DATA EXCERPTS:
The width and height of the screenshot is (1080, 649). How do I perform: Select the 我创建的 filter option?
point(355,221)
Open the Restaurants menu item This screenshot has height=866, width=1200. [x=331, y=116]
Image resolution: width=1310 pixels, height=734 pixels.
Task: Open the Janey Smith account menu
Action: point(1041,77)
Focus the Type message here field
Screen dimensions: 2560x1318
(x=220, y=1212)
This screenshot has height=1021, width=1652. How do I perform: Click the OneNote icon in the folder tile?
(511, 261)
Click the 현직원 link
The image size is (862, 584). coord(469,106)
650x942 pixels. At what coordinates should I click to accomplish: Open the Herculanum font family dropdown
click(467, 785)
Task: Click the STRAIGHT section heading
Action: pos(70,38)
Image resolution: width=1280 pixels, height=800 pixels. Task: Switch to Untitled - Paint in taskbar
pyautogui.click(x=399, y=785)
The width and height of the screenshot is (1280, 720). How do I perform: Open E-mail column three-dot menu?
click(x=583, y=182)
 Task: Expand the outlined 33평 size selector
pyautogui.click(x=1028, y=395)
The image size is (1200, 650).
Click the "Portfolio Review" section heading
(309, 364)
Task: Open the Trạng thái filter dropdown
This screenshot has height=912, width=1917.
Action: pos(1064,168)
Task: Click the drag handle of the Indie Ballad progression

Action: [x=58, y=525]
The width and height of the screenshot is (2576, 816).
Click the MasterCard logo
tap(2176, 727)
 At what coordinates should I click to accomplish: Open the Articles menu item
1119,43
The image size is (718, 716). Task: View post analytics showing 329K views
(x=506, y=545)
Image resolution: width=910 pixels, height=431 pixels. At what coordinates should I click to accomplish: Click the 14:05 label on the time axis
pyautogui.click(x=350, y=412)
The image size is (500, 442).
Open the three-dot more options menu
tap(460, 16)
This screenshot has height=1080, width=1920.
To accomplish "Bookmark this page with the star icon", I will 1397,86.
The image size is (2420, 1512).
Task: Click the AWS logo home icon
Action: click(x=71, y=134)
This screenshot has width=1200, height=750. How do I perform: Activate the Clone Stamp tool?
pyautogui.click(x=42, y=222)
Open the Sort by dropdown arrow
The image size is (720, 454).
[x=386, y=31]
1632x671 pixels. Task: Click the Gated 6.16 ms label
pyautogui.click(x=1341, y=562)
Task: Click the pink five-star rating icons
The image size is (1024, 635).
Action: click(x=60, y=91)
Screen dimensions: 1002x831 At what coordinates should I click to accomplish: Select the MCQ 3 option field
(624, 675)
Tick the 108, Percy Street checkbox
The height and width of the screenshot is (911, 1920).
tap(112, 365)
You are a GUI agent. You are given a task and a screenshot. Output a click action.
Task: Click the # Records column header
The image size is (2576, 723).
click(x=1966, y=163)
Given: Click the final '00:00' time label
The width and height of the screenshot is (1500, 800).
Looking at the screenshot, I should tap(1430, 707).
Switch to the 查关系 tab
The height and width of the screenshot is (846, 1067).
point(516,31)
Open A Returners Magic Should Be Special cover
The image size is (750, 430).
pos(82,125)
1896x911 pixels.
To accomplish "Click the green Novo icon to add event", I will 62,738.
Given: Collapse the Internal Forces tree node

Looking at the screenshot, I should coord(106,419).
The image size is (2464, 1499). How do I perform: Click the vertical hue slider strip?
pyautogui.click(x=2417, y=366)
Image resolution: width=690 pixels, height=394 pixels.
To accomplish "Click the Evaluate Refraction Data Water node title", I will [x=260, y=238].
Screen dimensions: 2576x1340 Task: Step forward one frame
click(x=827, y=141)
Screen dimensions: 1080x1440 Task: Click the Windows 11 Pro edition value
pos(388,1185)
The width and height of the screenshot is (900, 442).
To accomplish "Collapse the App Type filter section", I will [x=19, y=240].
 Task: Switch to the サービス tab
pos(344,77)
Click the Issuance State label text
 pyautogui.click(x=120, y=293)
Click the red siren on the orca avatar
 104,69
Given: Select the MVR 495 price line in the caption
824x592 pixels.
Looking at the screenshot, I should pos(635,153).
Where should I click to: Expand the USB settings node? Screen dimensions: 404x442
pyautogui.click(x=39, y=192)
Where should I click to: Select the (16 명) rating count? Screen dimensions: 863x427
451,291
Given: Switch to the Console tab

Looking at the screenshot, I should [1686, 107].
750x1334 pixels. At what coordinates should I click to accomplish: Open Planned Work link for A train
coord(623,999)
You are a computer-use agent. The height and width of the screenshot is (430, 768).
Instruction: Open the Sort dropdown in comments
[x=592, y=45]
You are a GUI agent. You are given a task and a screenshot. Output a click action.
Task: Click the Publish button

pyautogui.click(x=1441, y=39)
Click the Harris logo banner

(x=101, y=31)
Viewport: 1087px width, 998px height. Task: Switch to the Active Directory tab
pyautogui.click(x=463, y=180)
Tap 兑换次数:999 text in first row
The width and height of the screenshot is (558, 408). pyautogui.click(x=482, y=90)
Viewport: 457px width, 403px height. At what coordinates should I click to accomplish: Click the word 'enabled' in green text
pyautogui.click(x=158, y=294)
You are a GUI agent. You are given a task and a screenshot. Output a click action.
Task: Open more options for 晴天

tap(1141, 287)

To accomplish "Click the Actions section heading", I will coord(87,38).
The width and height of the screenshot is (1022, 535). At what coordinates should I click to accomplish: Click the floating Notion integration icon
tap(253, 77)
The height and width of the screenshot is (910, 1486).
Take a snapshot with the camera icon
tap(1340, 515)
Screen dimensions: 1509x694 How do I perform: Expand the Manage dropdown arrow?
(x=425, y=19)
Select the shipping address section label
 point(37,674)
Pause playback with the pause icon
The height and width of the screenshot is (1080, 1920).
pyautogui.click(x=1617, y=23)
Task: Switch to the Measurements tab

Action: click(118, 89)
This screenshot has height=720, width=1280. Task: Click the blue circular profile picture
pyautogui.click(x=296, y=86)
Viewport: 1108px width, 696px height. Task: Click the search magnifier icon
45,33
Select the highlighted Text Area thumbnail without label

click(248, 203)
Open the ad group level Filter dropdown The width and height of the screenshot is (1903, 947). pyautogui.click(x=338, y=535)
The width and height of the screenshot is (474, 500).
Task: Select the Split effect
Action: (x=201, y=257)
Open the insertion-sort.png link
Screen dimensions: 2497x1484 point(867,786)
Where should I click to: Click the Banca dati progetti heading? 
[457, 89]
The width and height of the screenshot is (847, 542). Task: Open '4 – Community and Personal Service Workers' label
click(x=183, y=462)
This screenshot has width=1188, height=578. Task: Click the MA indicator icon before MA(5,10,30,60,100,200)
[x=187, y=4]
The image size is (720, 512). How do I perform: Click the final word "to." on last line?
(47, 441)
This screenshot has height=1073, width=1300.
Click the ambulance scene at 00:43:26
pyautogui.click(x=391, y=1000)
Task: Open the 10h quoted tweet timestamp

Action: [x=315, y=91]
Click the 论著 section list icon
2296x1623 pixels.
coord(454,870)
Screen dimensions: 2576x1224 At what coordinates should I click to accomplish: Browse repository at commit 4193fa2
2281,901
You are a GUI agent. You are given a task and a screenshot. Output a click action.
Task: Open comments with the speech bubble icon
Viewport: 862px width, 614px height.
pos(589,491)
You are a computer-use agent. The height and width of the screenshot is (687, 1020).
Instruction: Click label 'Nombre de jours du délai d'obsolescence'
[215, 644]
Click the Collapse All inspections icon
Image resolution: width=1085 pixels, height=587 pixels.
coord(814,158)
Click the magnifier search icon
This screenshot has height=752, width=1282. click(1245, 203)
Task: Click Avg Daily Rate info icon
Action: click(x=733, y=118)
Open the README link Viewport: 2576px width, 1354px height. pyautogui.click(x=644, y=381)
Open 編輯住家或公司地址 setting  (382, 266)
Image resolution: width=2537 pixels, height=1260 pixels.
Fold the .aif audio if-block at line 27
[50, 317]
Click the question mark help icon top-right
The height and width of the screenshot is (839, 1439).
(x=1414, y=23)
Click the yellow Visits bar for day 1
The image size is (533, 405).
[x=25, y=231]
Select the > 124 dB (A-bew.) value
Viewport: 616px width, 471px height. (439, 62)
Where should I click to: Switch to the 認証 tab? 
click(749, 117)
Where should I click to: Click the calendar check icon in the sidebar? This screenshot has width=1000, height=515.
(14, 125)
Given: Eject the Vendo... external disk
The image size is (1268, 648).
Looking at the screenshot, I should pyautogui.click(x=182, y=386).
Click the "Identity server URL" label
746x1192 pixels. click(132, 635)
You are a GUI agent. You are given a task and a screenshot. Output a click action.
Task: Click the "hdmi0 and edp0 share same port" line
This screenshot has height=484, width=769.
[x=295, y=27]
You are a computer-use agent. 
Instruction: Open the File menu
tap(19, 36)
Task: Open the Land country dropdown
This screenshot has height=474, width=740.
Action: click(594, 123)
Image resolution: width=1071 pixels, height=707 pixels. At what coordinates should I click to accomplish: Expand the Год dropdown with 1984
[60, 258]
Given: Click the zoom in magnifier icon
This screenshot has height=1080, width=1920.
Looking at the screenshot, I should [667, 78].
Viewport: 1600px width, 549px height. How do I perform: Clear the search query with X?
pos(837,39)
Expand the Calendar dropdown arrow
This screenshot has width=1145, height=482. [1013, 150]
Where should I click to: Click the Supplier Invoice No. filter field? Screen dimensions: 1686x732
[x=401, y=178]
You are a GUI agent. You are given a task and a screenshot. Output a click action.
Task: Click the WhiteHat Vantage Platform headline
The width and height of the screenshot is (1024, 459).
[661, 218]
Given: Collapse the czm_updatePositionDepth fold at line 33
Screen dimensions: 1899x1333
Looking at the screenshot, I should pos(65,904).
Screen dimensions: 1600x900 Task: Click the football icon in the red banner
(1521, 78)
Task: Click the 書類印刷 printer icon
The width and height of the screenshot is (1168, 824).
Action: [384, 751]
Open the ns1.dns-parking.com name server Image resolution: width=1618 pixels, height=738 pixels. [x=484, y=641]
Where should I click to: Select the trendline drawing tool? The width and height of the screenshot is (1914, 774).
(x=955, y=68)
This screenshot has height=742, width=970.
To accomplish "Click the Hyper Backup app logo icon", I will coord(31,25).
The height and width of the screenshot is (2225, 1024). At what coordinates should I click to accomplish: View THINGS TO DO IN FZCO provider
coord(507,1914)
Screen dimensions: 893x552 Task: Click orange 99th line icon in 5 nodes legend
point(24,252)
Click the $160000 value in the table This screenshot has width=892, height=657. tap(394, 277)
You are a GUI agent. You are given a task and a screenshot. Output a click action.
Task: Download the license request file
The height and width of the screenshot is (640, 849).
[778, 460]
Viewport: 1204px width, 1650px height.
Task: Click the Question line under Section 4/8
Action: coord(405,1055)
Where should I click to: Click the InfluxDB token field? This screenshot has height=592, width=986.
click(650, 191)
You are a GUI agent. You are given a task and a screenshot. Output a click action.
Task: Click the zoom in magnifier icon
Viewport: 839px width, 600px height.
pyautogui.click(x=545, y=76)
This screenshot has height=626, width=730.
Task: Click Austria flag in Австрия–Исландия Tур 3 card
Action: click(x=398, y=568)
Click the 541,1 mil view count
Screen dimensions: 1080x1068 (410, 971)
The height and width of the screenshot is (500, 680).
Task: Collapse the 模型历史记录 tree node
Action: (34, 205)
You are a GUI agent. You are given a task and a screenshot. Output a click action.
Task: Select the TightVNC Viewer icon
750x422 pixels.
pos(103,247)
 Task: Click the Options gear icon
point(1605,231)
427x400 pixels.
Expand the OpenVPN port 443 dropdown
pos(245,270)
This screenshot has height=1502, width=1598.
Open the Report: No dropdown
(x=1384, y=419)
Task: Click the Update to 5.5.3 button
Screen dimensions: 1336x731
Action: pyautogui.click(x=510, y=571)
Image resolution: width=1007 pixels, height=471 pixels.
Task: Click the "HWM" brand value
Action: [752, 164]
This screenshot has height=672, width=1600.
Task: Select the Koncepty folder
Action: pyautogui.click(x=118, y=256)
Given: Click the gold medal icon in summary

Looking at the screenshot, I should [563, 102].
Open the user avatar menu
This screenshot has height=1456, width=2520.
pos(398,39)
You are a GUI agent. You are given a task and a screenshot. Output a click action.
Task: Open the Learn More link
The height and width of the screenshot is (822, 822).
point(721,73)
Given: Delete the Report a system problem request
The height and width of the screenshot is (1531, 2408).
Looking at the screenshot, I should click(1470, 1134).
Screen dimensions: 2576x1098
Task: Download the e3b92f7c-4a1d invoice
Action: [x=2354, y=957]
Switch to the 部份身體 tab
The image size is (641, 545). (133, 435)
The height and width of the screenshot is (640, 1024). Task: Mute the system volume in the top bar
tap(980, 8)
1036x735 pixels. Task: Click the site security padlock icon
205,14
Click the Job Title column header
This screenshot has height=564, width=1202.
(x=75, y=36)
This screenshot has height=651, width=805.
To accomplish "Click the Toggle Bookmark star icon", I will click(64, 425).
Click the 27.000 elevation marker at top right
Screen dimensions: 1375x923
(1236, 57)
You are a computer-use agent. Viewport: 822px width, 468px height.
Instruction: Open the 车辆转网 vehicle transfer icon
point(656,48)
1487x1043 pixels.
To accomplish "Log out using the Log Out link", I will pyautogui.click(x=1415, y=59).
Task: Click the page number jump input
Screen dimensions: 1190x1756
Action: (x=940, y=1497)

TASK DETAILS: Please rewrite the records between the line holding "Image resolution: width=690" and the line holding "Looking at the screenshot, I should pos(635,153).", inclusive, replacing "Screen dimensions:" with "Display size:" and leaving everything else unchanged.

FULL OUTPUT:
Image resolution: width=690 pixels, height=394 pixels.
To accomplish "Click the Evaluate Refraction Data Water node title", I will [x=260, y=238].
Display size: 2576x1340 Task: Step forward one frame
click(x=827, y=141)
Display size: 1080x1440 Task: Click the Windows 11 Pro edition value
pos(388,1185)
The width and height of the screenshot is (900, 442).
To accomplish "Collapse the App Type filter section", I will [x=19, y=240].
 Task: Switch to the サービス tab
pos(344,77)
Click the Issuance State label text
 pyautogui.click(x=120, y=293)
Click the red siren on the orca avatar
 104,69
Given: Select the MVR 495 price line in the caption
824x592 pixels.
Looking at the screenshot, I should pos(635,153).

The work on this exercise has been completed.